Looking back to better days, they were tight, the two men. The manager praised the shareholder at every turn, expressed gratitude to him every chance. Brendan deferred to him and, really, to nobody else.
It was Desmond who drew the criticism when Rodgers' returned happened, post-Postecoglou.
This marked the most divisive hiring, the reappearance of the returning hero for a few or, as other Celtic fans would have described it, the return of the unapologetic figure, who left them in the difficulty for Leicester.
The shareholder had his support. Gradually, the manager turned on the persuasion, achieved the victories and the trophies, and an uneasy truce with the supporters became a love-in once more.
There was always - consistently - going to be a moment when Rodgers' ambition came in contact with the club's operational approach, though.
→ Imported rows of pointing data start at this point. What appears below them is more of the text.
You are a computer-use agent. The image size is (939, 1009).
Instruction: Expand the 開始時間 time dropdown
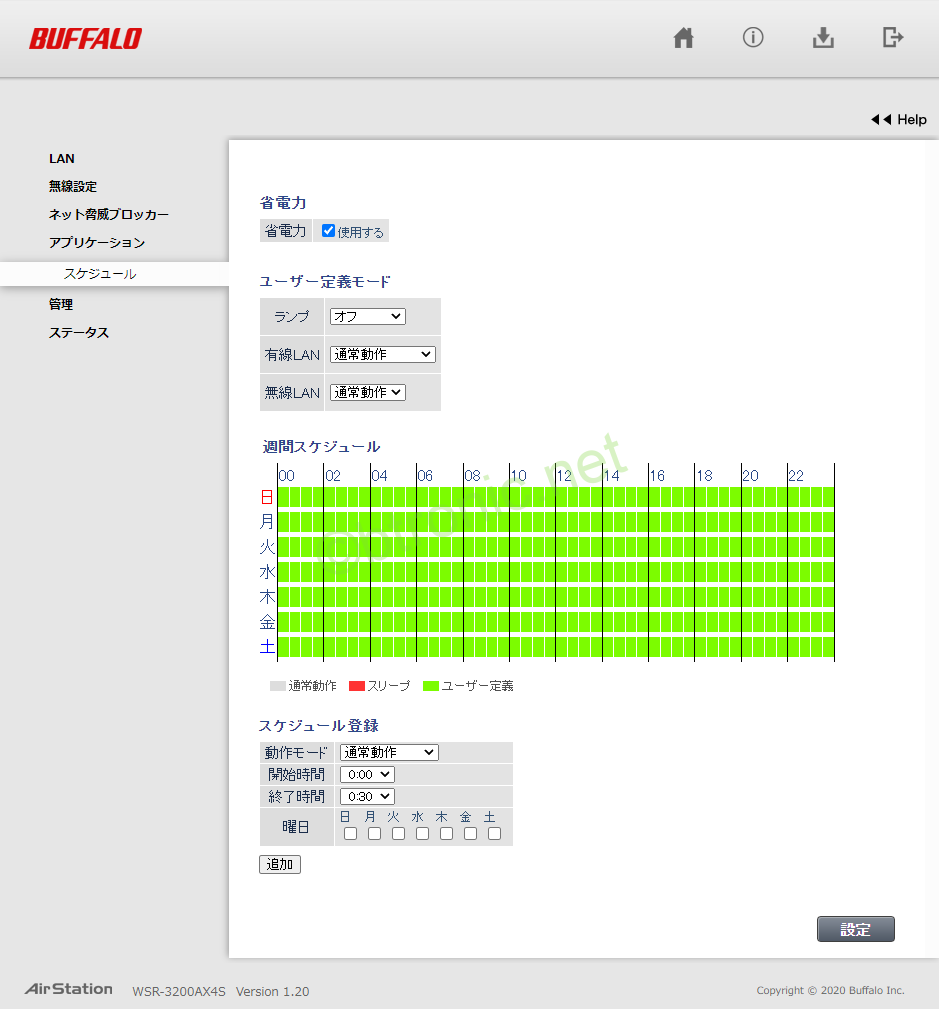tap(367, 774)
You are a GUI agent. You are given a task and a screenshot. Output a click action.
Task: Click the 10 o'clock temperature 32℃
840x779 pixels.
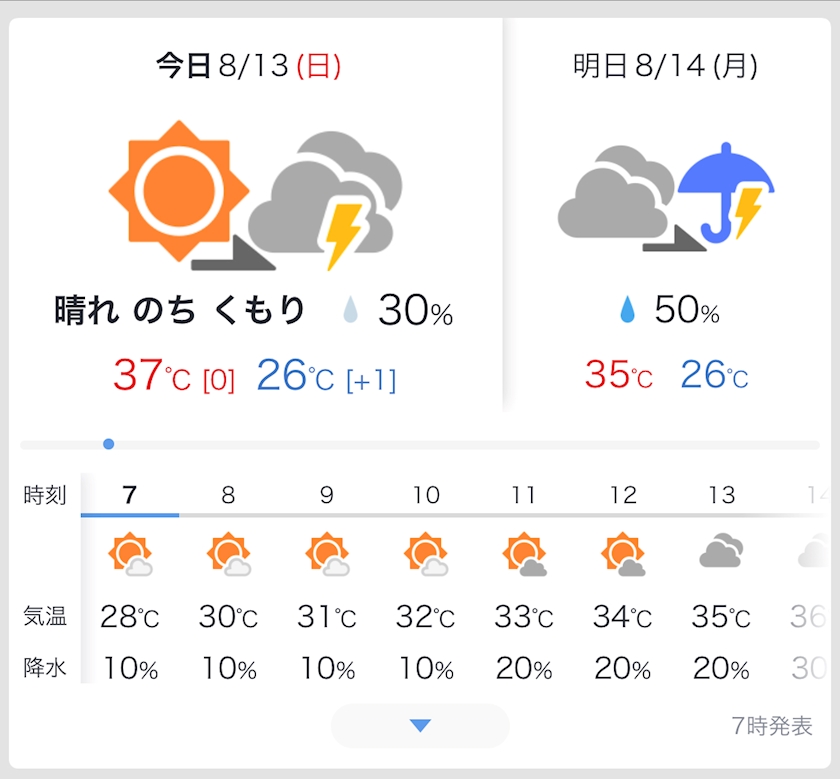(x=426, y=617)
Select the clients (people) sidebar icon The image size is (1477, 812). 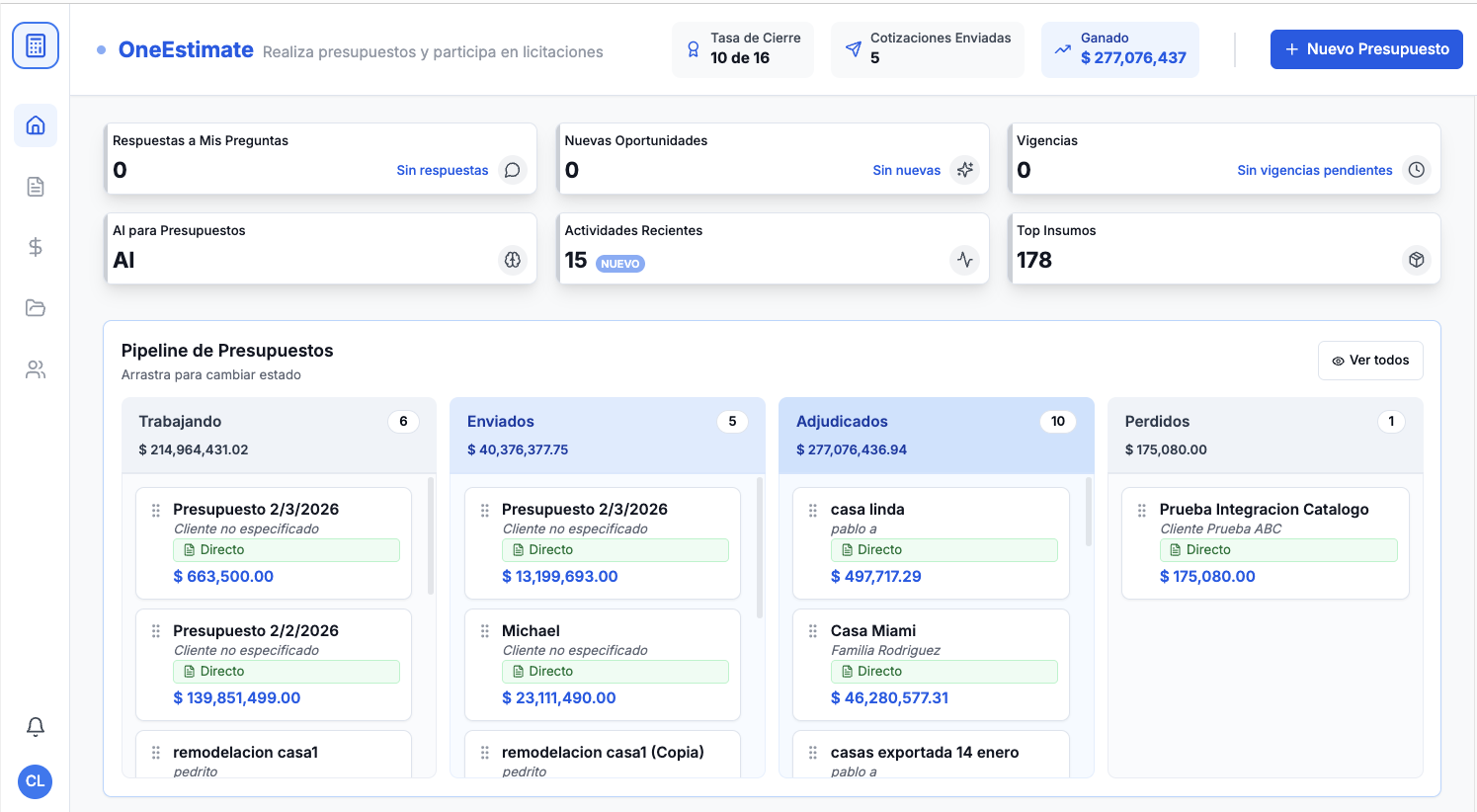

This occurred in his first incarnation and it happened again, with added intensity, over the last year. Rodgers spoke openly about the slow process the team conducted their transfer business, the interminable waiting for targets to be landed, then not landed, as was frequently the case as far as he was concerned.
Repeatedly he stated about the necessity for what he termed "agility" in the market. The fans agreed with him.
Even when the club spent unprecedented sums of funds in a calendar year on the £11m one signing, the £9m Adam Idah and the significant further acquisition - none of whom have performed well so far, with one since having left - Rodgers pushed for more and more and, oftentimes, he expressed this in public.
He set a bomb about a lack of cohesion within the club and then distanced himself. When asked about his remarks at his next news conference he would typically downplay it and nearly reverse what he said.
Internal issues? Not at all, everybody is aligned, he'd claim. It appeared like Rodgers was playing a dangerous game.
Earlier this year there was a report in a publication that allegedly originated from a insider close to the club. It said that Rodgers was damaging Celtic with his open criticisms and that his real motivation was managing his exit strategy.
He desired not to be present and he was arranging his way out, that was the implication of the story.
The fans were angered. They now viewed him as akin to a martyr who might be carried out on his honor because his directors did not support his plans to achieve success.
The leak was damaging, of course, and it was intended to harm him, which it accomplished. He demanded for an investigation and for the guilty person to be removed. If there was a probe then we learned no more about it.
By then it was plain the manager was losing the support of the people in charge.
The regular {gripes
A seasoned communication coach with over a decade of experience in helping individuals master public speaking and interpersonal skills.